EXERCISE: In the records, from the line containing "At what coordinates" through the end, rename "HDD" to "SSD" and change nothing else. Reproduce only those lines, leaving out the pictures.

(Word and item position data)
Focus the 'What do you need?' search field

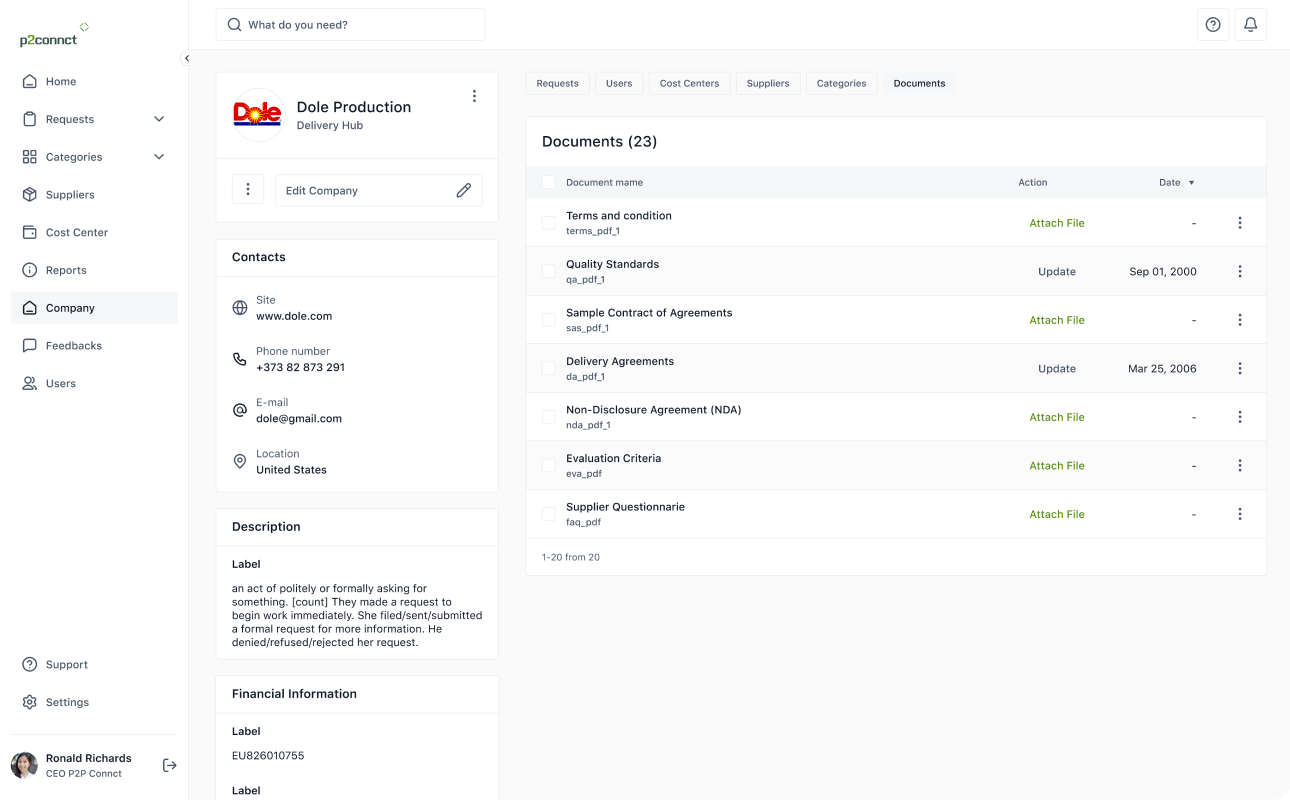tap(350, 25)
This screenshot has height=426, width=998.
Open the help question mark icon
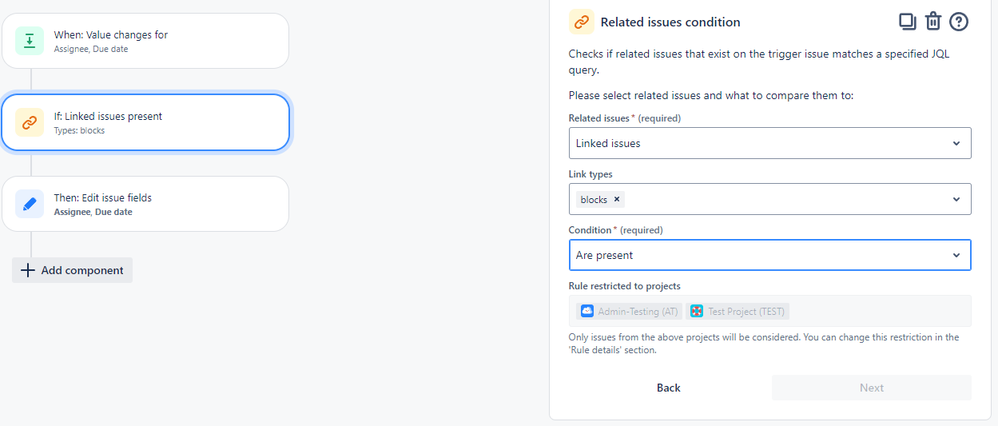959,21
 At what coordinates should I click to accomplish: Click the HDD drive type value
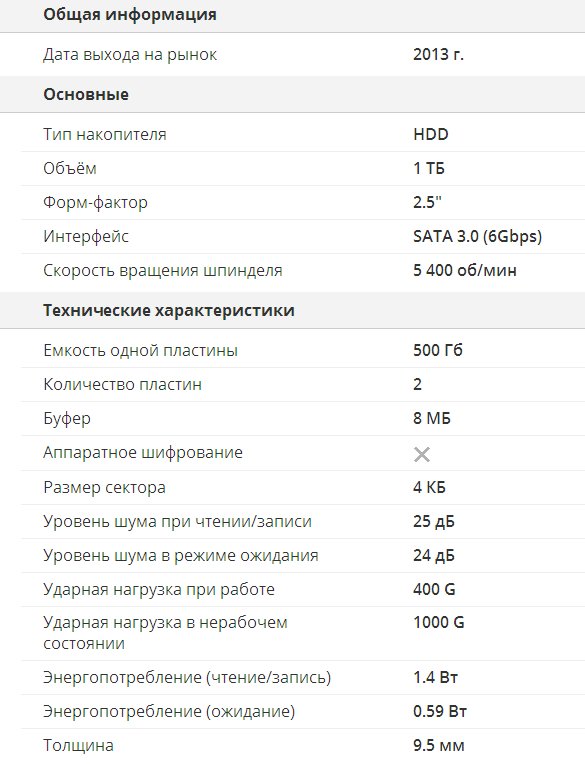431,134
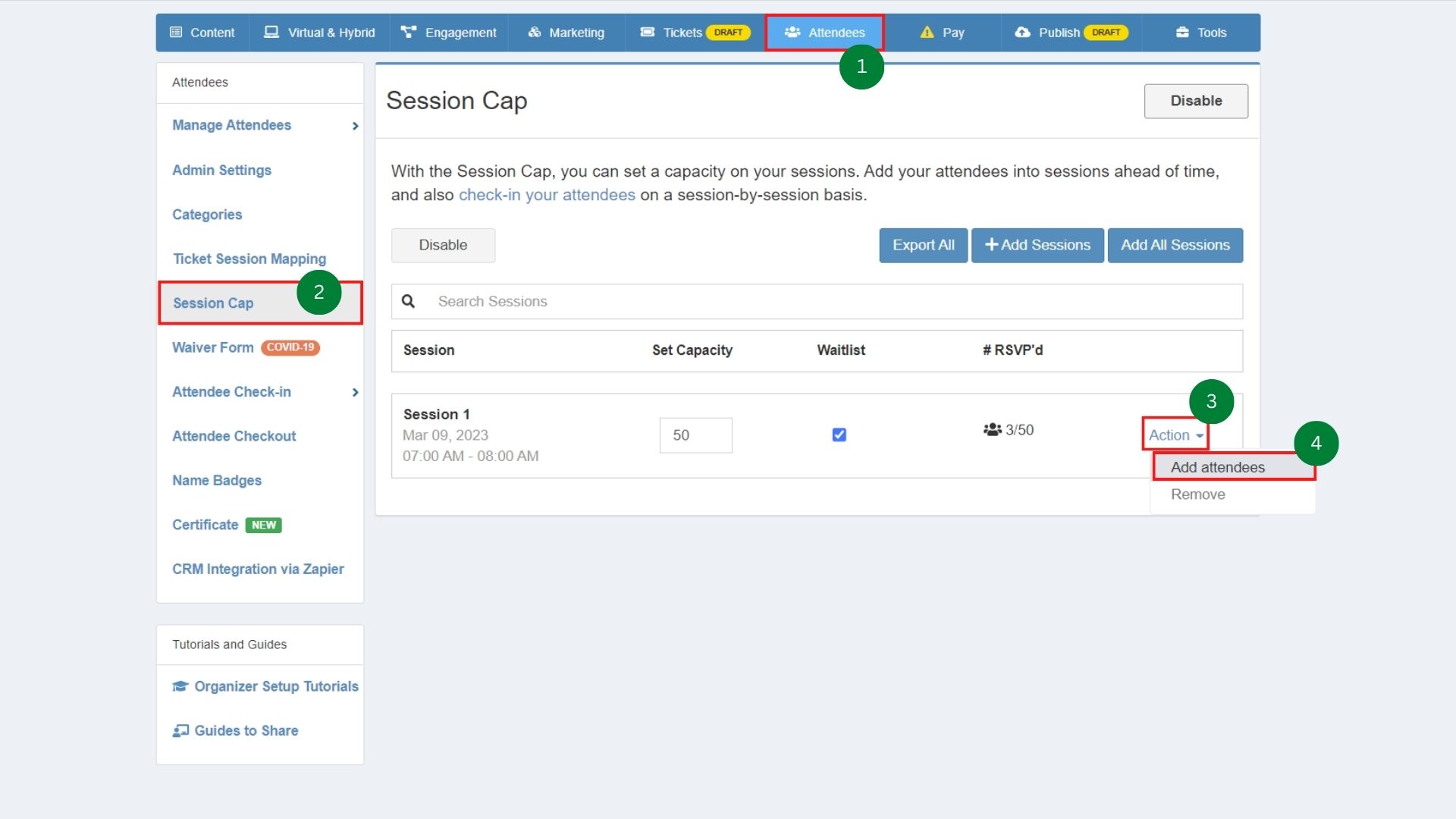The image size is (1456, 819).
Task: Click the Add All Sessions button
Action: coord(1175,245)
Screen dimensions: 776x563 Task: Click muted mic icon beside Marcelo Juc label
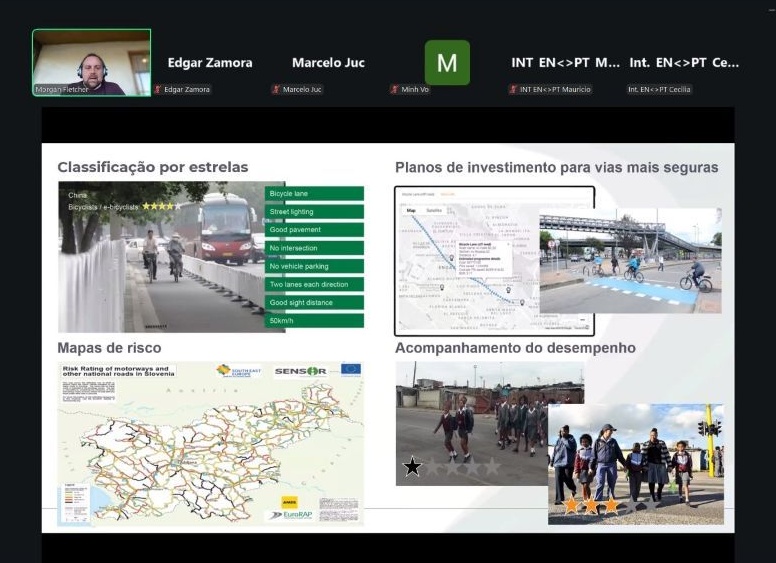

TASK ANSWER:
 At what coordinates should I click to accomplish: Click the SSD drive type value
431,134
The image size is (1456, 819).
Task: Click the Add All Sessions button
Action: coord(1175,245)
Screen dimensions: 776x563 Task: Click muted mic icon beside Marcelo Juc label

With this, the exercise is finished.